ミーナが諦めたようにがっくりと肩を落とす。
ルイは剣をしまうとニーナに駆け寄った。
「ニーナ!」
「ルイ様、よかった。ご無事で」
ニーナもルイの方に駆け寄ると、ルイはニーナの腰を抱いて持ち上げた。
「きゃあ」
ニーナの小さな悲鳴にかまうことなく、ルイはニーナを持ち上げたままくるくると回った。
「やったぞ! 呪いを解いた。長い苦しみが終わったんだ」
ルイが笑っている。ニーナもつられて嬉しくなった。
「これもニーナのおかげだ。ありがとう」
「私は……何もしてないわ」
「そんな事はない。ニーナが女王の魔法に打ち勝ったおかげだ」
ルイは興奮気味に言った。だから、気づいていなかった。その後ろでミーナが立ち上がり、左手で錫杖を拾っていることを。
ニーナがいち早くそれに気がついた。
ミーナが杖を構える。黒い宝石の内側にはすでに雷光が集まっていた。
「バカね! 私は左手でも打てるのよ」
錫杖から
「ルイ!」
ニーナがルイを庇うように両手を広げ、ミーナとの間に入った。
雷は音よりも速く進み、ニーナの胸を撃った、ように見えた。
ところが、どういうわけか雷はニーナの胸にぶつかる直前、その方向を変え、ミーナの元へ飛んでいった。
雷がミーナの胸を撃ち抜いた。ミーナがゆっくりと後ろへ倒れる。
「ミーナ!」
ニーナはミーナの元に走った。倒れた体を抱き上げる。
ミーナは驚いたような表情で空を見上げていた。その瞳にはすでに光はない。
「ミーナ……そんな……待って、そんな」
ニーナは首を何度か左右に振った。涙がミーナの胸の辺りにパタパタと落ちる。あのミーナが死んでしまうなんて信じられなかった。

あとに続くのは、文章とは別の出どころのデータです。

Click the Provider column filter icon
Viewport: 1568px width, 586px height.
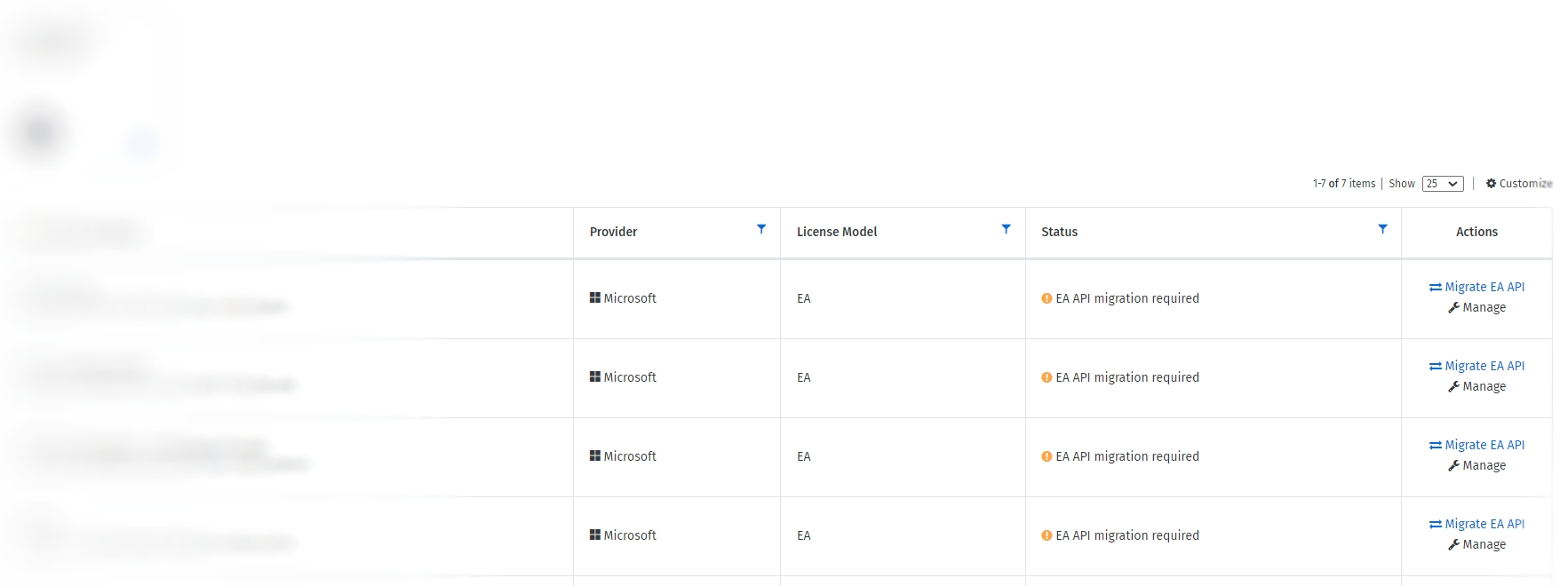pos(761,229)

魔法を跳ね返したのは、ニーナの胸に光る涙型の宝石だった。
ミーナの瞳がニーナの方へ向いた。
「……そう」
掠れた声がミーナの喉から漏れた。左腕が宝石に触れようとする。
唇が微かに弧を描いた。
「……本物、だったのね……」
左腕が垂れ下がった。それきり、ミーナは動かなくなった。
「ミーナ……ミーナ! どうしよう……待って、いかないで……」
涙が止まらない。どれだけ涙で濡れようと、ミーナから反応が返ってくることはなかった。ただその体から体温が失われていく。
ニーナの背中が嗚咽に合わせてゆれる。
雨はいつの間にか止んでいた。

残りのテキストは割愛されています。